Fate and fortune. Power and passion. What does it take to be the queen of a kingdom when you’re only seventeen?
Maya is cursed. With a horoscope that promises a marriage of death and destruction, she has earned only the scorn and fear of her father’s kingdom. Content to follow more scholarly pursuits, her whole world is torn apart when her father, the Raja, arranges a wedding of political convenience to quell outside rebellions. Soon Maya becomes the queen of Akaran and wife of Amar. Neither roles are what she expected: As Akaran’s queen, she finds her voice and power. As Amar’s wife, she finds something else entirely: Compassion. Protection. Desire…
But Akaran has its own secrets—thousands of locked doors, gardens of glass, and a tree that bears memories instead of fruit. Soon, Maya suspects her life is in danger. Yet who, besides her husband, can she trust? With the fate of the human and Otherworldly realms hanging in the balance, Maya must unravel an ancient mystery that spans reincarnated lives to save those she loves the most…including herself.
When I first heard about the book, I was swept away by it’s gorgeous cover and great synopsis. Nonetheless, it took me a little while to get around to reading it… but I finally did and I must say….
I’m quite disappointed.
Maybe my hopes were up too high or maybe I expected the story to run into a certain direction… I don’t know. But I do know that this was not what I expected. At. All.

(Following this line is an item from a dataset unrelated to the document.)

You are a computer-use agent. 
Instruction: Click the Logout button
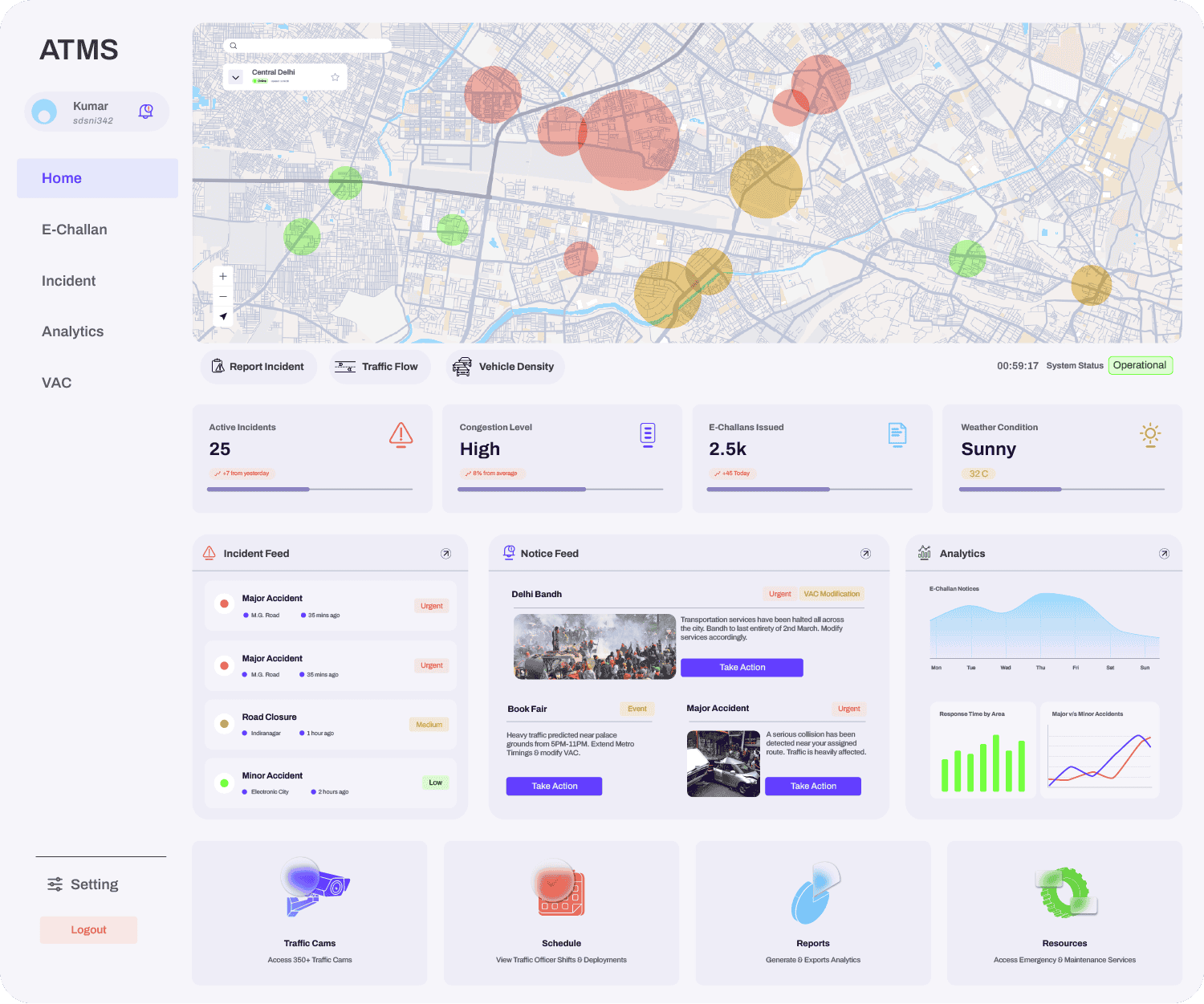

The Star-touched Queen tells us the story of Mayavati. A daughter to the Bharatian Raja (a sort of Emperor) and a dead woman. In the country of Bharati, the people believe in horoscopes and take great pains to try and life up to the stars. And, thus, Mayavati is cursed by all. The stars upon her birth told a story of a woman sided by Death. A yielder of destruction.
This curse has made sure that Mayavati has been shunned all her life by the other women in the harem. Evenso, Maya has found ways to feel alive and significant. She spies on her father’s court meatings and is hungry for all tales and mythologies taught from books. Maya tries to make most of her life by collecting all kinds of stories and passing them on to her half-sister Gauri.

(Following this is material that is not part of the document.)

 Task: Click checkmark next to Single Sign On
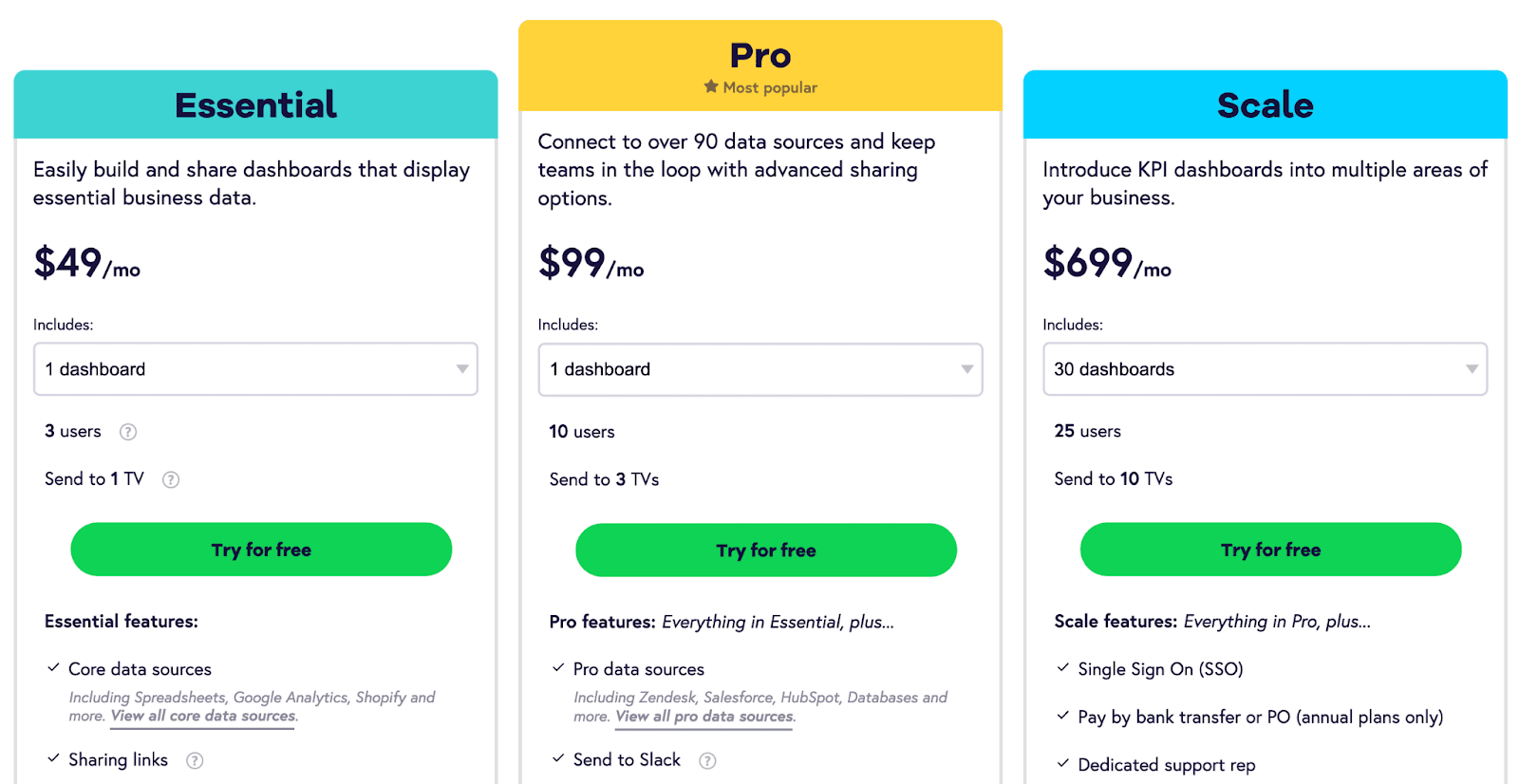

Until her father wants her dead….
In order to save their country, Maya has to die by means of a poison. A marriage scam will lure every enemy of the state towards their capitol and when it’s time, Maya is forced to drink the poison and forfeit her life. But someone stops her from killing herself and becoming a martyr.

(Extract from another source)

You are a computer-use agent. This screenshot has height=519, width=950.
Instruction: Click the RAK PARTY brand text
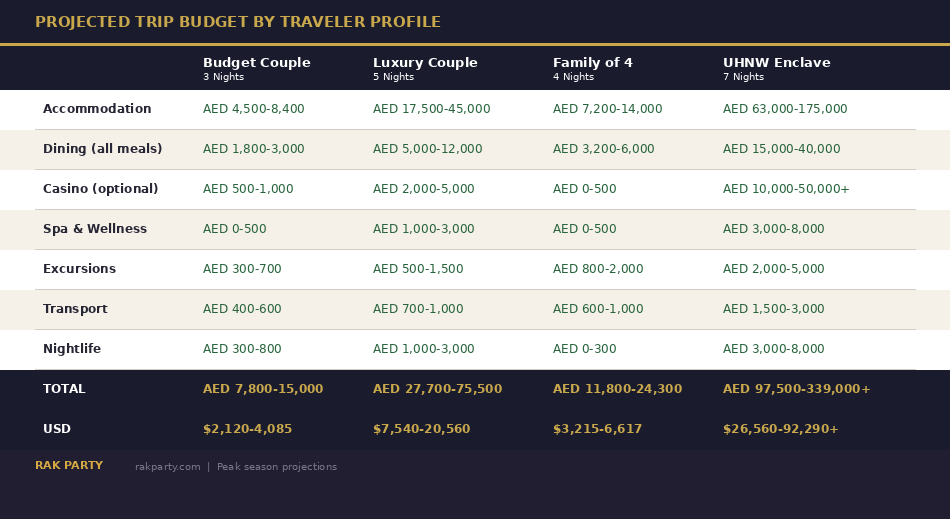(68, 466)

Amar is a mysterious man, cloacked in shadows and shielded by secrets. Yet, there’s a pull to him that makes Maya hesitate and chose to go with him to a land far, far way. A land where everything is possible. There’s jewel-like fruits, monsters in all kinds and sizes, the Night Bazaar with it’s strange but luring vendors, elephants spinning clouds and a memory tree that might contain more than just images from a life already lived.
In the land of Akaran, Maya finds the reason behind her gloomy horoscope and a man who loves her but there are threads out there that might lead her astray and ruin everything.
I have to admit, I was very confused with this book at first. There was so much going on and it was told in such an incoherent way that I had trouble connecting the dots. There’s a worldbuilding you have to get familiar with and then suddenly you get these confusing visions -or not visions- thrown in and other stuff that throws you off….
It just becomes truly confusing.
But I did like the book. It got better after the first half of it. It still had some issues and it was still confusing as heck but at least I was familiar with all the different names, species and countries that you’ll come across.
The main plot is amazing, by the way! It’s a great read and I enjoyed myself immensly but I do feel like it could have been so much more. This content could have easily filled up three books. In that way I could’ve connected with the characters more. There was no room for that now. I don’t think I got anything from Amar, nor did I truly understand Nritti’s motives.
I didn’t even get to know Maya all that well. Beyond her horoscope and the way she was brought up, I mean. I couldn’t connect to any of them…
I rated this book with 3 out of 5 stars.
I really think it’s got great potential. It gives us a great plot with -what I think can be- great characters but there’s nothing to connect with and then there’s the matter of being confused almost all the time.